**Work required**
Copy every line of the data in which the word "agent" occurs.

**Collected data entries**
■ ■ ■ ■ ■ ■ ■
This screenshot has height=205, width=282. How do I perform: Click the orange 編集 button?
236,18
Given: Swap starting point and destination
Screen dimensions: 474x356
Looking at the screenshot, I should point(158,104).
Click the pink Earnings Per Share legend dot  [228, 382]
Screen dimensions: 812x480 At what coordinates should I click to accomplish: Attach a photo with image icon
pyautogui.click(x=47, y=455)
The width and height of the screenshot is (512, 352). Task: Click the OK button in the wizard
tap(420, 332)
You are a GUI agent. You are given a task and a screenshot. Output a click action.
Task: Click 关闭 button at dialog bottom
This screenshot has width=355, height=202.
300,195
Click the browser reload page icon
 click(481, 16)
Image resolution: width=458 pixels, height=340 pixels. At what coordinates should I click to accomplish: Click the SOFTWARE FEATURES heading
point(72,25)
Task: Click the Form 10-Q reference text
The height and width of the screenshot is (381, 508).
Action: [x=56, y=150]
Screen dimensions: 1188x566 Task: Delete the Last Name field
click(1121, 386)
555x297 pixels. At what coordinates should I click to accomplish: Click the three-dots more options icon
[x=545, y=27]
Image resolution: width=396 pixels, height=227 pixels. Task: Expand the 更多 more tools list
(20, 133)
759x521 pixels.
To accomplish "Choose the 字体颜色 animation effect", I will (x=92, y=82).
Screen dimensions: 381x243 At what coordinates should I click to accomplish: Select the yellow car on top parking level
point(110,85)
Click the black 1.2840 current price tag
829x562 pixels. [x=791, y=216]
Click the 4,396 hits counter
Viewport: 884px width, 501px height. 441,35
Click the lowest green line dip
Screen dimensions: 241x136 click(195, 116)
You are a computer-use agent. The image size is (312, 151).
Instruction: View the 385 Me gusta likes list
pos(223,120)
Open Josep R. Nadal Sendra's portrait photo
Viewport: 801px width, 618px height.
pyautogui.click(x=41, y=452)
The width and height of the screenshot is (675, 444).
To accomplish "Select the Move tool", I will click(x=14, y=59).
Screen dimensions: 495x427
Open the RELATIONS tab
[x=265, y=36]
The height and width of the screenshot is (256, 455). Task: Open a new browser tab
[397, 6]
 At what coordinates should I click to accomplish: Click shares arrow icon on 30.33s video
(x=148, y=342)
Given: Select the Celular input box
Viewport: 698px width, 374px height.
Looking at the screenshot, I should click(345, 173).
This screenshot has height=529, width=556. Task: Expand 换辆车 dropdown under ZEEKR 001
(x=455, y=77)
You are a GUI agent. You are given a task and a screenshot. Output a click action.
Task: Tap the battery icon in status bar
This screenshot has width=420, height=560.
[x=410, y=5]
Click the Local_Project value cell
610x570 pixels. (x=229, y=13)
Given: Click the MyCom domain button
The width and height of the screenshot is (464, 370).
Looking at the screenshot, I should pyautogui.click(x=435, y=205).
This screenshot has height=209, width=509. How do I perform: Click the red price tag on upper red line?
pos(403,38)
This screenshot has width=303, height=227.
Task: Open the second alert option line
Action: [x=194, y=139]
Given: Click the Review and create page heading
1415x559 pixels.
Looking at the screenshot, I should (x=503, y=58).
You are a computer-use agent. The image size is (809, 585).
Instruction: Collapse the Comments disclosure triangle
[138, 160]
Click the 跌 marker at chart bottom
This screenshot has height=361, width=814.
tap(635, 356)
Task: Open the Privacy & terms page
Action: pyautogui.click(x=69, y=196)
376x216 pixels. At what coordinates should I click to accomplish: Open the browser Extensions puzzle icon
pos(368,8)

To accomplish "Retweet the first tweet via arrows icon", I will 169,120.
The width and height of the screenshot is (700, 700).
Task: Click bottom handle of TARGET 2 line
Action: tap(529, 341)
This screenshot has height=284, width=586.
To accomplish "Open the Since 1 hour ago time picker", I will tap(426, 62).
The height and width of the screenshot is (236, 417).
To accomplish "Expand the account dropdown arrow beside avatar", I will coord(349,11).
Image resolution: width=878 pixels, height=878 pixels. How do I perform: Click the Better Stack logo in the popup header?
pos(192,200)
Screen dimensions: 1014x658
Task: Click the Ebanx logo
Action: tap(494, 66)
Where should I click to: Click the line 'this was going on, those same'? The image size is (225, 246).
■ ■ ■ ■ ■ ■ ■
**Finished exercise**
You are a GUI agent. You are given a task and a screenshot. Output a click action.
You are a computer-use agent. The image size is (312, 151).
You are a GUI agent. You are given a task and a screenshot. Output a click action.
You are a computer-use agent. The image size is (809, 585).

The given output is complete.